La série prend donc de la distance avec l’aspect « documentaire » de la première saison. A l’époque on découvrait un show qui tentait de faire le lien entre les images d’archive et la fiction, et couvrait une très grande période de l’histoire (des années 1980 jusqu’au début des années 1990). Ici le récit se pose enfin et la saison se déroule sur un espace temps plus réduit où Pablo Escobar qui était auparavant le héros du peuple est contraint de se cacher dans des taudis, en cherchant n’importe quel moyen pour échapper à la fois au gouvernement et à une bande rivale.

Exit El Patrón

Le réalisateur a clairement pris un risque en s’éloignant de la démarche plus ou moins réaliste de la première saison (qui fonctionnait très bien). Mais le choix est finalement le bon, l’étau se resserre autour d’Escobar et il était probablement nécessaire de se concentrer sur lui, et les quelques personnes qui l’ont accompagné dans sa chute. La saison est largement portée par l’excellente prestation de Wagner Moura, absolument époustouflant dans ce rôle, malgré les critiques sud-américaines qui lui reprochent son accent brésilien. Mais j’ai également été surpris par Paulina Gaitán, celle qui joue Tata, la femme d’Escobar. Elle était plutôt passive dans la première saison en assistant impuissante aux méfaits de son mari, mais elle devient ici un personnage essentiel pour l’équilibre et les convictions de Pablo Escobar, et l’actrice offre une excellente performance. De la même manière on découvre l’acteur Leynar Gomez dans le rôle de Limón, particulièrement convaincant dans le rôle du chauffeur de taxi devenu homme de main d’Escobar : il l’accompagne et assiste à sa chute, il symbolise cette partie de la Colombie qui voyait en lui un « bienfaiteur », l’homme qui s’est soucié des plus pauvres alors qu’ils étaient abandonnés par le gouvernement.
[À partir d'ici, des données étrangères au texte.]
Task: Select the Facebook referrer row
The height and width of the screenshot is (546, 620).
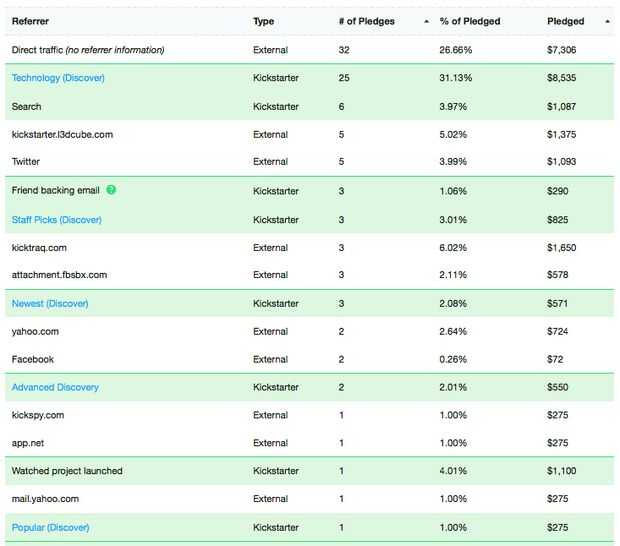Action: coord(33,359)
L’excellente écriture des scénaristes évite d’ailleurs de voir Pablo Escobar comme un simple criminel : on peut sentir jusqu’au bout le soutien du peuple, mais également les convictions et l’amour que porte Escobar à « son » peuple, et à sa famille au travers de quelques scènes qui le décrivent comme un époux aimant et un bon père.
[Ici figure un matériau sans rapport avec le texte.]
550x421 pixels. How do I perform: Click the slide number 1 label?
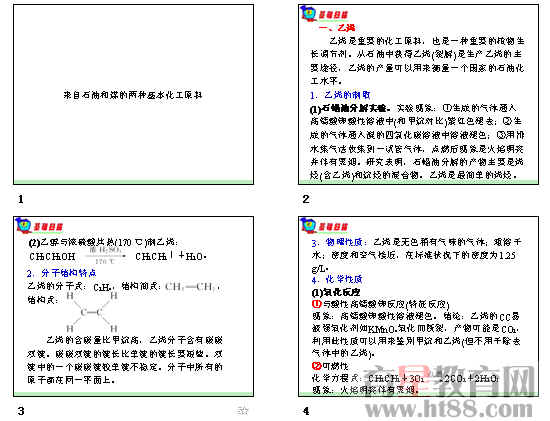pos(21,199)
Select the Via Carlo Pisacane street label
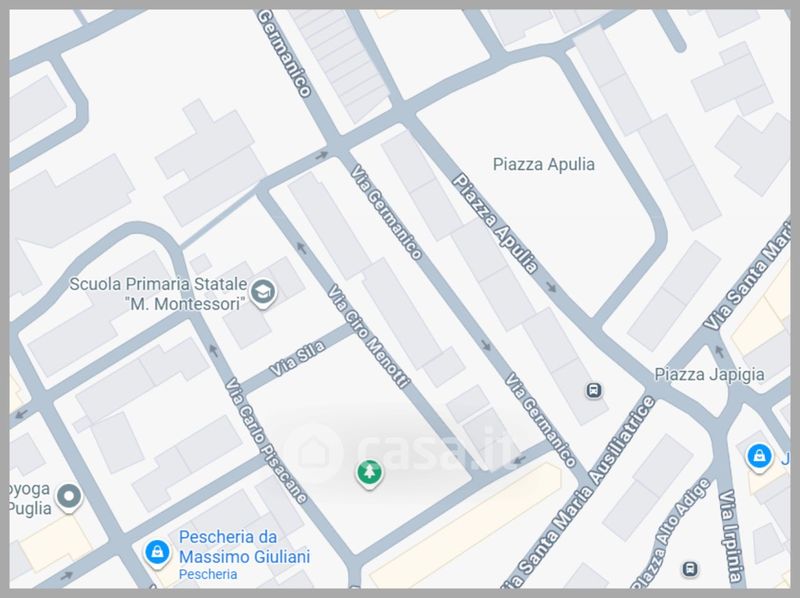800x598 pixels. [x=266, y=440]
La saison 2 de Narcos ne fait pas que reprendre ce qui faisait la force de la première saison, elle va au-delà en proposant une structure de récit fondamentalement différente et plus proche de l’homme que ne l’était la saison 1. Pablo Escobar est désormais vulnérable et à bout de forces, et chaque épisode nous fait progresser vers un final absolument fabuleux. Cette saison est plus intimiste, avec moins de personnages secondaires, et elle gagne largement en maîtrise. José Padilha continue de nous étonner, et Narcos devient probablement l’une des meilleures séries produites par Netflix.